SOCIÉTÉ — Fanny Chartres est auteure et traductrice, essentiellement du roumain vers le français. Des neuf années qu’elle a passées à Bucarest est né Strada Zambila, son dernier roman jeunesse en date (et qui était en lice pour le Prix Gulli 2017), qui narre l’histoire de deux frangines dans la Bucarest d’aujourd’hui.
« Cueilleurs de fraises » : voilà comment, en Roumanie, on désigne ceux qui partent à l’étranger dans l’espoir d’y trouver une vie meilleure. Les parents d’Ilinca sont de ceux-là : ils ont quitté Bucarest pour la Normandie, où le père officie en tant que médecin, tandis que la mère enchaîne ménages et aide aux personnes âgées. Ses parents assurent à Ilinca que ce n’est que provisoire, mais la fillette trouve le temps diablement long et ce d’autant plus que Noël approche, sans offrir de meilleure perspective.

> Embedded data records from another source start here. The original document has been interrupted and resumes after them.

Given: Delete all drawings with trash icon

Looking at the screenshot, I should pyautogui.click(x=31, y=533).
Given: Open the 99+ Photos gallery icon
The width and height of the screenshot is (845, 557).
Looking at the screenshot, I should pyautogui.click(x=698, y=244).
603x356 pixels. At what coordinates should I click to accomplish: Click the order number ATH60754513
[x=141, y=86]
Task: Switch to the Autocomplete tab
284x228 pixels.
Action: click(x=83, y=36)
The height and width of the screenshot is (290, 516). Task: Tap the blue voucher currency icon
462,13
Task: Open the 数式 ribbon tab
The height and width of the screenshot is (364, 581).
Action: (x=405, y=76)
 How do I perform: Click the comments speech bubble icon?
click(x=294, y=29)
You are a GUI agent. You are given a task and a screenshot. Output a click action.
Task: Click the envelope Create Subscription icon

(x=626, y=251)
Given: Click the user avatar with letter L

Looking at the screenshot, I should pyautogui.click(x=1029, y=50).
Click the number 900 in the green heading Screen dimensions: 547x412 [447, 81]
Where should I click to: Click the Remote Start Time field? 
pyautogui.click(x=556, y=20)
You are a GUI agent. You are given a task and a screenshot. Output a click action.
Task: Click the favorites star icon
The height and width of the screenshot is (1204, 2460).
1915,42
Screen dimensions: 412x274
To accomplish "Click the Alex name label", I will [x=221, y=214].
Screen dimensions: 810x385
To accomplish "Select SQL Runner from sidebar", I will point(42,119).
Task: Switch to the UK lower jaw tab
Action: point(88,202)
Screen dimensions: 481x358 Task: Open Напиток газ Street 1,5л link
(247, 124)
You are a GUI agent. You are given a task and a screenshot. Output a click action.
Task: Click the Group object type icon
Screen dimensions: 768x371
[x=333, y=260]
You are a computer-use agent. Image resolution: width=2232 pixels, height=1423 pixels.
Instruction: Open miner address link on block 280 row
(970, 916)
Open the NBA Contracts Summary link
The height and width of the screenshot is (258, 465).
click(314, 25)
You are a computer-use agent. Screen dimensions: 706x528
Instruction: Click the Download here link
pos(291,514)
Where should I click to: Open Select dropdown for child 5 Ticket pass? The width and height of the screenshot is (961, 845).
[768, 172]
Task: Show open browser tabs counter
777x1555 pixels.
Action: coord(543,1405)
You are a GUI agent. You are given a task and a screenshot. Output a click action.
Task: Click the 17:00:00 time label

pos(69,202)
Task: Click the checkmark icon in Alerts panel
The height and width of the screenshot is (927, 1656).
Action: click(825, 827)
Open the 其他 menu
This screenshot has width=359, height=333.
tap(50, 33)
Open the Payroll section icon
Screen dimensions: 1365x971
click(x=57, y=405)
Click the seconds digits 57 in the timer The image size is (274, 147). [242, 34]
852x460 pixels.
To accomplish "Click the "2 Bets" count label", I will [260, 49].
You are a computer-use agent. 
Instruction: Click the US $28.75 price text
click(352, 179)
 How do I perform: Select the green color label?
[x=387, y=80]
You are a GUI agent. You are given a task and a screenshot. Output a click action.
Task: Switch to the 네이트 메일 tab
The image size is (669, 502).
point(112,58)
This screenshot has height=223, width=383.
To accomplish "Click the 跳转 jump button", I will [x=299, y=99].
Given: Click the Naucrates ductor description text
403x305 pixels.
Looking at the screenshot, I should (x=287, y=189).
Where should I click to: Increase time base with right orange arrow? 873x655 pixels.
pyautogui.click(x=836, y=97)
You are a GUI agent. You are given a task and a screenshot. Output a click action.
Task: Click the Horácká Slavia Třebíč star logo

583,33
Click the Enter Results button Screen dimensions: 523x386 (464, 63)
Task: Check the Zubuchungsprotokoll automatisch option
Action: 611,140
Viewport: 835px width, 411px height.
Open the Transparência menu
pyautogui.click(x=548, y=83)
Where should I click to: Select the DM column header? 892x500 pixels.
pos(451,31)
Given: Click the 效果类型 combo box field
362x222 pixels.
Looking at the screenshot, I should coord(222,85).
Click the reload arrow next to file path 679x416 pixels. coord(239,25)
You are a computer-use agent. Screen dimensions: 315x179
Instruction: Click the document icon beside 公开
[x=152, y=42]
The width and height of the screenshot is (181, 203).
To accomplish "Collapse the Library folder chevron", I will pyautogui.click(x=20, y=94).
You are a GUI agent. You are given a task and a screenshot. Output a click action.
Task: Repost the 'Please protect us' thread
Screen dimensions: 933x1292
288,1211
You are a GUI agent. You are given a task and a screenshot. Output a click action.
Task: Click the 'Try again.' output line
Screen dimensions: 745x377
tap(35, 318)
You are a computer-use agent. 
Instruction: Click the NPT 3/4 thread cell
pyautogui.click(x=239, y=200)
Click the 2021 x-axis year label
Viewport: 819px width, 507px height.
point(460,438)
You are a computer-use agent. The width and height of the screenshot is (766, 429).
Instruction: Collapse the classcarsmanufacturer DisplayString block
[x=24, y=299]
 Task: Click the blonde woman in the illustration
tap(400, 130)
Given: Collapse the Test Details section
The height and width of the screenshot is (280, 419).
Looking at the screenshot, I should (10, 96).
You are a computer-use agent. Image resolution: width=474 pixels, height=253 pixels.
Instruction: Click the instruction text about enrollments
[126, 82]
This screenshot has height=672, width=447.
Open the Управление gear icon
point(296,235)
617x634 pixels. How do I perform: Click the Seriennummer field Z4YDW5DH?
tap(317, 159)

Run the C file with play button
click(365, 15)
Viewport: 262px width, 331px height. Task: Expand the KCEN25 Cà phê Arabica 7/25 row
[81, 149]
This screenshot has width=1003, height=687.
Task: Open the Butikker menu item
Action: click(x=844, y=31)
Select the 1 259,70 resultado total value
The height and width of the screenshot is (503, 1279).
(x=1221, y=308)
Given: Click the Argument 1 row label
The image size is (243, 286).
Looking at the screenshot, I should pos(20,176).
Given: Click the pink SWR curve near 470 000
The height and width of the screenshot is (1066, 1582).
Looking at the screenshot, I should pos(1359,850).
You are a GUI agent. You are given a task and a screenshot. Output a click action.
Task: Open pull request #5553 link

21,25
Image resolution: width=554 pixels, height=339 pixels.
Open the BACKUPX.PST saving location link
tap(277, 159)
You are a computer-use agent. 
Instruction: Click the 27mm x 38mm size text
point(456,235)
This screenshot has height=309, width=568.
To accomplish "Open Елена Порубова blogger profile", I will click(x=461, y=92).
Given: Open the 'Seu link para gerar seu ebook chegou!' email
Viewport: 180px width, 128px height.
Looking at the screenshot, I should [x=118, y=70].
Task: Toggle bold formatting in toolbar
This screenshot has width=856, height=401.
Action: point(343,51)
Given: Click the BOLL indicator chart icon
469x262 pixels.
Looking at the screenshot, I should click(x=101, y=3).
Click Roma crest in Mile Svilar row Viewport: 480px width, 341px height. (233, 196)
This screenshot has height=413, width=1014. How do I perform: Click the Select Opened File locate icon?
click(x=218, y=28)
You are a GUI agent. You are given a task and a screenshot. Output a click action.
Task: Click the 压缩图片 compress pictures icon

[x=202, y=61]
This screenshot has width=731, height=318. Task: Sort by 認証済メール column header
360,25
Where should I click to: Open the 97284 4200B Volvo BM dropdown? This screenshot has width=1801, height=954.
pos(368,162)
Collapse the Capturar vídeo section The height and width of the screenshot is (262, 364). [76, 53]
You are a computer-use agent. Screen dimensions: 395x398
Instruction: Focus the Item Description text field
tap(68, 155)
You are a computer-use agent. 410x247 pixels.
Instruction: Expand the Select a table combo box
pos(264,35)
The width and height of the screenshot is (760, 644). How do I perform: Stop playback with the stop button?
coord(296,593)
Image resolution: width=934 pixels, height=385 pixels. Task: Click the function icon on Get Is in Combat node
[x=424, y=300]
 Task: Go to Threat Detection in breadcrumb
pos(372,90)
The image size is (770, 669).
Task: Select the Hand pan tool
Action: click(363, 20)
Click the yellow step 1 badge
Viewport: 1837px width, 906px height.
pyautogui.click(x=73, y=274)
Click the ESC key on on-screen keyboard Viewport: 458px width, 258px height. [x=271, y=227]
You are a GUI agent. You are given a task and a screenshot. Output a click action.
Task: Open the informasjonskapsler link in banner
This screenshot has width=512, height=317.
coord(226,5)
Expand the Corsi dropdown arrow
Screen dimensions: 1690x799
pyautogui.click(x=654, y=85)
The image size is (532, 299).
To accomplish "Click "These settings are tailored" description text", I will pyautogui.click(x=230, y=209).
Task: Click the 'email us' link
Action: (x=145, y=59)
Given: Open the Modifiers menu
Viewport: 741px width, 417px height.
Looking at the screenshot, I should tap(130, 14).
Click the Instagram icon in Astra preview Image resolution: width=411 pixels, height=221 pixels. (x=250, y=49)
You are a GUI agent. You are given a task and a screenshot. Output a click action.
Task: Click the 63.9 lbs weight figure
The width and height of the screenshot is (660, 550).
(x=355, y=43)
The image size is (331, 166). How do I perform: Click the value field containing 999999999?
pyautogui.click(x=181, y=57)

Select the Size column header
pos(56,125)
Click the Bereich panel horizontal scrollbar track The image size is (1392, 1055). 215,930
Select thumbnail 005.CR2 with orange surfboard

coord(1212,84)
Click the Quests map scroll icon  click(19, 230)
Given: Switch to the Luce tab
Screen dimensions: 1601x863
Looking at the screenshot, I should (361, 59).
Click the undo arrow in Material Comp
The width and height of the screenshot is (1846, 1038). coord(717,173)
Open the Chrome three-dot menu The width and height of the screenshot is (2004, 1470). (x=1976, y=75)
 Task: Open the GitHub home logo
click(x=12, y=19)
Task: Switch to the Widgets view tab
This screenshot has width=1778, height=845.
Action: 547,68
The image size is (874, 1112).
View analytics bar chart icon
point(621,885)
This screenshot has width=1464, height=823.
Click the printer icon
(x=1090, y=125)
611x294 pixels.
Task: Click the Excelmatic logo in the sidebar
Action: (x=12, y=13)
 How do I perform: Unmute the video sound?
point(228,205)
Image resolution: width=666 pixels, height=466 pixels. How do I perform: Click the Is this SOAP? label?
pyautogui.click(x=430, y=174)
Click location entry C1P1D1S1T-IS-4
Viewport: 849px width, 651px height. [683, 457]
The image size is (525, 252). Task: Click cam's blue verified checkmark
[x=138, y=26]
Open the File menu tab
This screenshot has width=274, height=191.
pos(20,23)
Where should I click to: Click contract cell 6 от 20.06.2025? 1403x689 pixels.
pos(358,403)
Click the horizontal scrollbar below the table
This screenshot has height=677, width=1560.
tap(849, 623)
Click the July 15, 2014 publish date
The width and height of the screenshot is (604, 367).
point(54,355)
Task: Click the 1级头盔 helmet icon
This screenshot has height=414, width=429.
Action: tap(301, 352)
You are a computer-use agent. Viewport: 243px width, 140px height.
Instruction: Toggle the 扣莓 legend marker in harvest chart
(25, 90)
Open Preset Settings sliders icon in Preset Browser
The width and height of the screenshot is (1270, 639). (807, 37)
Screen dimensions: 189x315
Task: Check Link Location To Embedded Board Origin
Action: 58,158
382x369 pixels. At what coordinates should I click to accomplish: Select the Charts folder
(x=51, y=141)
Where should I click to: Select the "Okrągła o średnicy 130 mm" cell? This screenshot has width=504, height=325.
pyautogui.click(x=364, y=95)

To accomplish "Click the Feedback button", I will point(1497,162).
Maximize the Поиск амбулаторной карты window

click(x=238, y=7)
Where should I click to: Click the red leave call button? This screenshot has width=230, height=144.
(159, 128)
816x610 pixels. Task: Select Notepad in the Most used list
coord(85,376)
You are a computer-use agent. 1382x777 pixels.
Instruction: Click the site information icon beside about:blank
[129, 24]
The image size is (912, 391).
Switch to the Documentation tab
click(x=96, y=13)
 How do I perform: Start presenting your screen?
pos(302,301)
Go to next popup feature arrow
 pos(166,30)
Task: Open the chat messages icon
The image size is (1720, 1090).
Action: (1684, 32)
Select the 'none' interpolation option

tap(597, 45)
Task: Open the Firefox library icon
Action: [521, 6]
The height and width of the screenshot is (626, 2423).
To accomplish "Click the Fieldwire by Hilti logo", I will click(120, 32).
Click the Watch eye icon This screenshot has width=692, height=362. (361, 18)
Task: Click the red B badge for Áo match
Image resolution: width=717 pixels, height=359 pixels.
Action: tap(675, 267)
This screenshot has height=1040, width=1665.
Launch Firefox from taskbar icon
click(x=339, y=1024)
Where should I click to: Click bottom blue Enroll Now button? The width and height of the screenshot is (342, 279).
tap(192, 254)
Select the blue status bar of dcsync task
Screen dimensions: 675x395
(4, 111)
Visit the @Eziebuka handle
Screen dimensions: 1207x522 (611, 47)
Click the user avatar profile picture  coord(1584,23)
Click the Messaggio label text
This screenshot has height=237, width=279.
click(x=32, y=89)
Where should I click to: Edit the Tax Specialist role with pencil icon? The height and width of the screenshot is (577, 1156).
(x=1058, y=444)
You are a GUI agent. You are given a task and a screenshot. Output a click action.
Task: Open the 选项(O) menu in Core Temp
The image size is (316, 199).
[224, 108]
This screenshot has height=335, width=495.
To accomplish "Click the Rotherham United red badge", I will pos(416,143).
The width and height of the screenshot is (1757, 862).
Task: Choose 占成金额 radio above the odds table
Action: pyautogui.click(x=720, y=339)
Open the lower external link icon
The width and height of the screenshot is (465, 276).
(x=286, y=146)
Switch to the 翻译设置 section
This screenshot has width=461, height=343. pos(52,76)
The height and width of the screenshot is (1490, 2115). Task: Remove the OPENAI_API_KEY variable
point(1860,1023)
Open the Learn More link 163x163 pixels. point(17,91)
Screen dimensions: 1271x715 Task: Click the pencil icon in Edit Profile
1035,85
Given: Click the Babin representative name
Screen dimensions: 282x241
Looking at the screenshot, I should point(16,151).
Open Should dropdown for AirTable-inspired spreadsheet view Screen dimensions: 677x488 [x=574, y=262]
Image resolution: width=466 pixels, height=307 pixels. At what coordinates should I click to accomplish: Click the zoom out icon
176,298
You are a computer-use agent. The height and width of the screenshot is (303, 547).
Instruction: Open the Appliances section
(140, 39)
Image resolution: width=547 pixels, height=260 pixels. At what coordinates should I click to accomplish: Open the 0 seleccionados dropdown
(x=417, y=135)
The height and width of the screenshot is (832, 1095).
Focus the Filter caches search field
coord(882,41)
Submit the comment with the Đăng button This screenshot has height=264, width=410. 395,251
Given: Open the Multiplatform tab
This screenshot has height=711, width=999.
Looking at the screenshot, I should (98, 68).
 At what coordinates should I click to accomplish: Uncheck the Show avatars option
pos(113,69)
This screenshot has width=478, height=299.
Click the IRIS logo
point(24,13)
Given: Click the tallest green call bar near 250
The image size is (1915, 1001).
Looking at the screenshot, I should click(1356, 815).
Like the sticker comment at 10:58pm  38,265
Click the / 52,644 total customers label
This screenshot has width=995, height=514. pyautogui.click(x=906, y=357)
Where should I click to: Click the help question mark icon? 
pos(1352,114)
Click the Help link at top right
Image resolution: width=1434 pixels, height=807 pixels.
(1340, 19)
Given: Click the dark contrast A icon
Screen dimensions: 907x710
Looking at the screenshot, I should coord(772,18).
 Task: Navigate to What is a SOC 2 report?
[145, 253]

En l’absence des parents, la vie s’est peu à peu organisée dans le petit appartement de la rue Zambila : les grands-parents sont là (avec leurs huit chats, tous nommés selon des villes françaises !) pour veiller sur Ilinca et Zoe, la petite sœur. Celle-ci est plus jeune qu’Ilinca, très insouciante, et compose même une ode aux fraises, sans percevoir tout ce que le fruit traîne de péjoratif dans son sillage ! D’ailleurs, Zoe semble s’acclimater bien mieux qu’Ilinca à l’absence parentale et ne comprend guère la colère de son aînée.
Celle-ci tente alors, devant l’absence de réponse franche des parents quant à leur retour, de s’investir dans un projet scolaire : associée à Florin, un élève rom de sa classe, elle parcourt la ville à la recherche du cliché idéal, que son camarade se chargera d’illustrer de quelques vers de son cru. Un bon moyen, pour l’un comme pour l’autre, de percer quelques carapaces et, qui sait, de tromper l’attente en attendant le retour des parents ?
Si l’on arpente en long, en large et en travers les rues de Bucarest sur les traces de notre jeune (et très énervée) photographe, Strada Zambila parle plus de l’histoire de la jeune fille qu’est Ilinca que de la Roumanie – même si la situation de celle-ci transparaît, évidemment, entre les lignes.
Les fameux « cueilleurs de fraises » – ainsi nommés en raison de la forte immigration roumaine vers l’Espagne pour aller ramasser des fraises – sont évidemment au centre du récit, puisque les parents d’Ilinca sont perçus comme tels. L’autre sujet d’actualité, ce sont les roms, dont on découvre avec une certaine consternation qu’ils sont encore plus mal considérés en Roumanie qu’ils ne le sont dans d’autres contrées (la nôtre, par exemple). Ainsi, Florin et sa famille sont-ils en butte au racisme dans leur propre pays, un constat qui ne va pas tarder à bousculer les préjugés d’Ilinca – et peut-être, dans la foulée, ceux du lecteur.
Mais, avant tout cela, Strada Zambila est un roman jeunesse qui charrie des sujets qui parleront aux jeunes lecteurs : amitié et relations familiales sont au centre de l’histoire, le reste venant surtout offrir un écrin à l’intrigue. Car malgré son lieu de vie, Ilinca traverse une période tumultueuse, où elle est à la fois en rébellion contre sa famille et bien forcée de s’avouer que celle-ci ne vient que de l’amour qu’elle leur porte : pas toujours facile, mais à peu près indispensable dans une petite crise familiale en bonne et due forme !
Avec Strada Zambila, Fanny Chartres signe une belle histoire familiale aux thèmes universels, très accessible à de jeunes lecteurs, tout en offrant une plongée aussi dépaysante qu’intéressante dans la Bucarest d’aujourd’hui.